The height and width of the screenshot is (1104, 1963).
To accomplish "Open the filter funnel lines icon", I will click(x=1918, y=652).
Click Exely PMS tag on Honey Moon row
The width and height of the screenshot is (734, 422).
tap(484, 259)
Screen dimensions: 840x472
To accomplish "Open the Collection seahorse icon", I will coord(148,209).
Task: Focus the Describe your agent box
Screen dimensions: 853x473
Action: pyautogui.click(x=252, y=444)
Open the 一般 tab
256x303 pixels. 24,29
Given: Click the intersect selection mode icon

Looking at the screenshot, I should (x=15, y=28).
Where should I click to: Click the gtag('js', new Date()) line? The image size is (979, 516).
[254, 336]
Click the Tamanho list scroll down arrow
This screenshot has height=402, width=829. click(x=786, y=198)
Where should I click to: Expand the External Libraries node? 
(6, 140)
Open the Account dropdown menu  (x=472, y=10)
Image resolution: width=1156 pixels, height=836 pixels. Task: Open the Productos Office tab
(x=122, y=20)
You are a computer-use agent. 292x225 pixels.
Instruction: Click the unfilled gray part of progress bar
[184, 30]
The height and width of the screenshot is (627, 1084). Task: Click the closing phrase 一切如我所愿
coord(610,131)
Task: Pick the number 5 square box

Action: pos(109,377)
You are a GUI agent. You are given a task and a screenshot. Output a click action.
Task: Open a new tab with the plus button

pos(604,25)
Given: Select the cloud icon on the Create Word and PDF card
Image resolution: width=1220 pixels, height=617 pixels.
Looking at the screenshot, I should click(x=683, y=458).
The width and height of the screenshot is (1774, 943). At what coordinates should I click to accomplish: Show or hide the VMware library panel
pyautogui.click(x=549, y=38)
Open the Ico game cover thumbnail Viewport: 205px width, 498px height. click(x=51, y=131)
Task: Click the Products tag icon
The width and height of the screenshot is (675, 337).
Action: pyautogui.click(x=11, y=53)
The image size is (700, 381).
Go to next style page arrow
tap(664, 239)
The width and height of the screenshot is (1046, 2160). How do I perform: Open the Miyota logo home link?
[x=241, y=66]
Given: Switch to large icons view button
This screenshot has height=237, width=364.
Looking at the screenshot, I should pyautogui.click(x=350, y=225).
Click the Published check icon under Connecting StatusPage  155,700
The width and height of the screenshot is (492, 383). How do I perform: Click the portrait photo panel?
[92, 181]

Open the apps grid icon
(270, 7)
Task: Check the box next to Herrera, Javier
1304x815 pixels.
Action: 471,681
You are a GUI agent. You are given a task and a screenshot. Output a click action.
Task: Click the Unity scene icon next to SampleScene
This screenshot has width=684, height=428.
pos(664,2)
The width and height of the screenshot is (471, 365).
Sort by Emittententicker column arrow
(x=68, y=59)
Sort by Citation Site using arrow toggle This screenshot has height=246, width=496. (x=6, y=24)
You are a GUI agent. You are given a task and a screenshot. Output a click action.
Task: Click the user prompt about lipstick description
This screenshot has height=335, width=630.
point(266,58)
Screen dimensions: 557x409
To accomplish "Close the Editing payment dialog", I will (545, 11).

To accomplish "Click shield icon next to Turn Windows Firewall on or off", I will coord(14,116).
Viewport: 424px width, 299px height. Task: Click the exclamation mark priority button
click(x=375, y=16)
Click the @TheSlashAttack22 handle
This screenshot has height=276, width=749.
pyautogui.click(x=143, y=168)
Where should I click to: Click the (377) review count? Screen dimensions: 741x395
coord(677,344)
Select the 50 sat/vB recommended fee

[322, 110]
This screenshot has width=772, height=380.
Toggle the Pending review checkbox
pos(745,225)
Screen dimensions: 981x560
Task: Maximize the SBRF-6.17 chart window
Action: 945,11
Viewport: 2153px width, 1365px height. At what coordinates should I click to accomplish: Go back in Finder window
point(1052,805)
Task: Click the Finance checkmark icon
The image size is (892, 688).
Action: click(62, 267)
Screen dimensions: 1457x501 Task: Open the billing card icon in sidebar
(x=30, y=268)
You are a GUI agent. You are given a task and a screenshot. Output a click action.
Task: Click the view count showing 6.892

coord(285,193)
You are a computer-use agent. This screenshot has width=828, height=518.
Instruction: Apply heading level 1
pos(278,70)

## Task directions
Reproduce the lines of the items verbatim, from the line containing "Task: Pick the number 5 square box" through the line containing "Looking at the screenshot, I should click(x=683, y=458).", inclusive.

## Task result
Task: Pick the number 5 square box

Action: pos(109,377)
You are a GUI agent. You are given a task and a screenshot. Output a click action.
Task: Open a new tab with the plus button

pos(604,25)
Given: Select the cloud icon on the Create Word and PDF card
Image resolution: width=1220 pixels, height=617 pixels.
Looking at the screenshot, I should click(x=683, y=458).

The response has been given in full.